An advantage of this study is that it demonstrates reliable drug quality testing can be done without advanced analytical laboratories. The TLC and Raman techniques utilized in this study are not a substitute for the laboratory-based "gold standard" of HPLC or mass spectrometry, but are validated as "silver standard", which is easily field-deployable and which reliably detects deviations from a known reference medicine – and unlike an HPLC laboratory, the TruScan used in this study runs on battery power and fits in a person's hands. Drug quality surveillance from manufacturer to point-of-use likely requires both the gold and silver standard; it is not one or the other.

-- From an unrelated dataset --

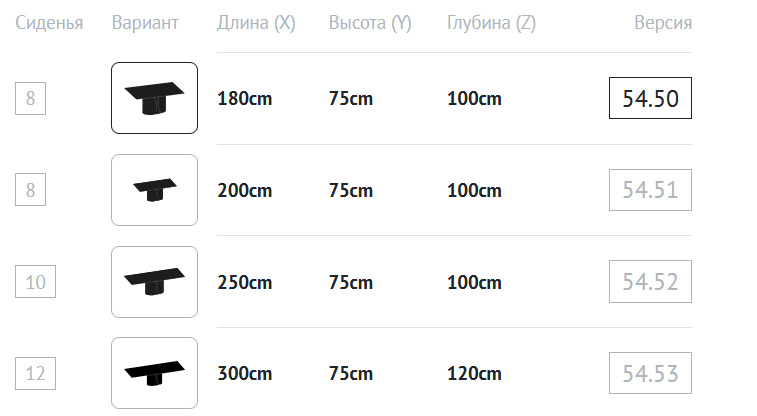Choose the 250cm table variant image

[154, 282]
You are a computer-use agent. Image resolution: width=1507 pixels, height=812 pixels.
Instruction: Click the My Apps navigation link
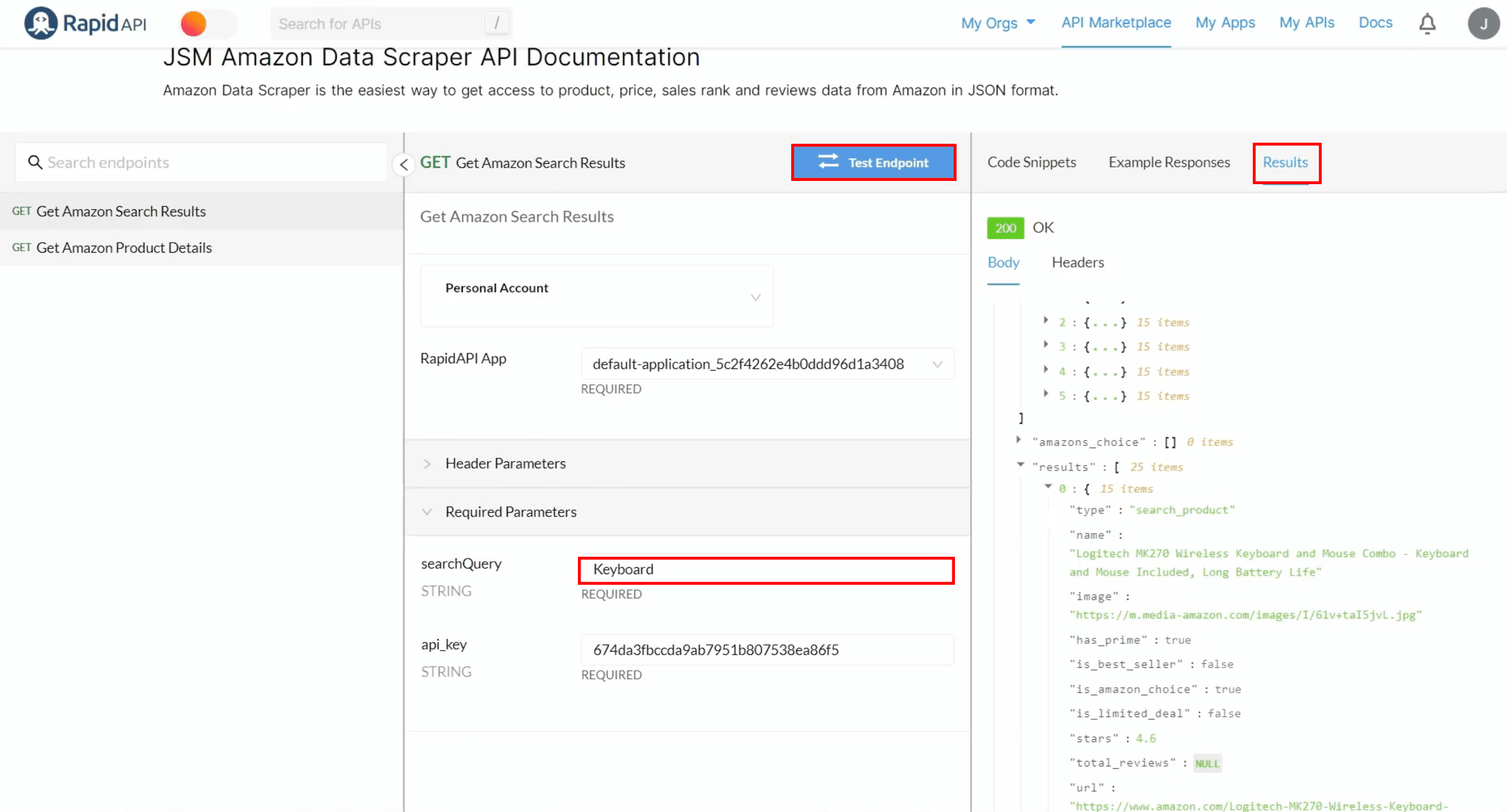(1225, 22)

Until now, it has been assumed that supply-and-demand management for ACT could be simplified by stock-piling artemisinin or its derivatives, rather than finished products, as these tend to be over 99% stable when stored at 25 degrees Centigrade and 60% relative humidity . While that is an attractive option, it also may not be necessary, as the stability of FDC-ALU is reasonably stable for about this same duration. The authors encountered apparently stable samples of 57 months in age on initial testing (= 24 months shelf-life + 33 months post-expiry).

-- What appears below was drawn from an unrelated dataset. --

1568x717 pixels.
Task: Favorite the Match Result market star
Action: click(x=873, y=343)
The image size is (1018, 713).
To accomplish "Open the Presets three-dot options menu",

A problem that all manufacturers of FDC-ALU have is that a 24-month shelf-life requires extraordinarily tight and difficult control over production schedules and supply chains. At the front end, the lead time is 14 months to cultivate and extract Artemesia annua and to carry out the manufacturing process; and at the back end, purchasers' demand 18 or more months of remaining product life upon receipt of product . The former fact means that unless the manufacturer holds some product in inventory, then a purchaser who experiences a sudden rise in demand (as during an epidemic or complex emergency) cannot have that need met. The latter fact means that if the manufacturer actually holds product in inventory, it runs a serious financial risk because at only six months of age the product becomes unsalable. This is an invidious situation for manufacturers of FDC-ALU, who must choose between erring on the side of over-production and possible financial loss, or under-production and possible health crises. Such a tight market is also prone to price excursions, as have occurred for artemisinin before .
The unexpected observation of product diversion suggests that there is also scope to improve public sector medicine logistics in Africa. Such instances of diversion, besides being illegal, suggest that the public sector controls over FDC-ALU stocks are inaccurate. Inaccurate controls in this instance meant theft, but are also likely to be associated with mismanagement of medicines with a short shelf-life, leading to wastage.
The authors' findings argue for a reevaluation of the shelf-life of FDC-ALU, if confirmed by future studies using more advanced analytical techniques, which for the policy reasons already described would be very desirable. Improving access to medicines will require many different interventions that will vary from country to country. However, extending the shelf-life of ACTs would be of benefit in every country, which is why it should be a high priority, with hopefully many more lives saved as a result.